> **What is required**
The lines below that include the word "computer" are to be reported.

> **Extracted entries**
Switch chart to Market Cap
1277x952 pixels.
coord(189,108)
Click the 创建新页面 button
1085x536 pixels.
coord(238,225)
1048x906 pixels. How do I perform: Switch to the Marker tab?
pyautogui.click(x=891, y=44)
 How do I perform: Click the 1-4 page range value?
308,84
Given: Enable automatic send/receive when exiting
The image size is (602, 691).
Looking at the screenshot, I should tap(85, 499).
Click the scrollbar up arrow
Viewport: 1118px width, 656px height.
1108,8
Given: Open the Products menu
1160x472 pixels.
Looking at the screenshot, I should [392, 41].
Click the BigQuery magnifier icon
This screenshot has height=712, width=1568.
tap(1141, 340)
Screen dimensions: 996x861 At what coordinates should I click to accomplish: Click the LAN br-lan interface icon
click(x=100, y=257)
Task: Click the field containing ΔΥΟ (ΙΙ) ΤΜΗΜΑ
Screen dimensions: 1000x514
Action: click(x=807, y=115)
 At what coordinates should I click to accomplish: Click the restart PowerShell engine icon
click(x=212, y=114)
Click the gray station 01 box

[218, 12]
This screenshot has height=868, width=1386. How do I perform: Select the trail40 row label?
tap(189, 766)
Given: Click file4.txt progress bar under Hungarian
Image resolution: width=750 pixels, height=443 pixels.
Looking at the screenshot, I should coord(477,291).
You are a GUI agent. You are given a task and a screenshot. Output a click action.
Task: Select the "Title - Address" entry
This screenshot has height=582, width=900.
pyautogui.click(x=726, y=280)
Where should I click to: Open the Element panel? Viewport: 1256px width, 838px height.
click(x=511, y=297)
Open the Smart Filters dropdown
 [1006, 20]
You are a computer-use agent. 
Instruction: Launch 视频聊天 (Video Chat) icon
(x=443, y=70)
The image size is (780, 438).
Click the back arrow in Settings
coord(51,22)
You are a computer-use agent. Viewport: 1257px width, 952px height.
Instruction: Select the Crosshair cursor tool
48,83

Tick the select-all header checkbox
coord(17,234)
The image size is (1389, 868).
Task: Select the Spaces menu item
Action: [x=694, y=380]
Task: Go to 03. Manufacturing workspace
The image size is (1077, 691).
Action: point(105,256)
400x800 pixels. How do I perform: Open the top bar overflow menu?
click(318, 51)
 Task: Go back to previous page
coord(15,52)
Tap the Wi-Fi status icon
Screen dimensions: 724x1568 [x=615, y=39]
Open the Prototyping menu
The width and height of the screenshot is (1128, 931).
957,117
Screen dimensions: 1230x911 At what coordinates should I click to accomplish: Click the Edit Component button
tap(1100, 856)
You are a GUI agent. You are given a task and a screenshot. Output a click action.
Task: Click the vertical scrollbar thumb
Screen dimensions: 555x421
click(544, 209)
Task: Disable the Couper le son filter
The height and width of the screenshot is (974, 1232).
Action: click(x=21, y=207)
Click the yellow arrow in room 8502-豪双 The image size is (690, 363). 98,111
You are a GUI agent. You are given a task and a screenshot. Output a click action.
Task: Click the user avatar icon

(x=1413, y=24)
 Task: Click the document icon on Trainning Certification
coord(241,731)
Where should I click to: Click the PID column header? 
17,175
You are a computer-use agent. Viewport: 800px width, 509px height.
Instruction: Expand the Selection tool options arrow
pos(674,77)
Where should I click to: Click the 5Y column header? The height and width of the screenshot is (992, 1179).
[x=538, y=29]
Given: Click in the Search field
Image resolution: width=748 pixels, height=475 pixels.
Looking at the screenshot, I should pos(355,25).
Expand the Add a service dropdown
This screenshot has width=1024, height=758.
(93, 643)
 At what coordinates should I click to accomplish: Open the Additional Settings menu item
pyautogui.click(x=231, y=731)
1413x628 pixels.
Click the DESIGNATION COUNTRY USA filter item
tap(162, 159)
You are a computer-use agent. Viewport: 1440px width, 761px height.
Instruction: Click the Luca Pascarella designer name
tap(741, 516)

> **Response for this exercise**
You are a computer-use agent. 
You are a computer-use agent. Viewport: 1257px width, 952px height.
You are a computer-use agent. Viewport: 800px width, 509px height.
You are a computer-use agent. Viewport: 1440px width, 761px height.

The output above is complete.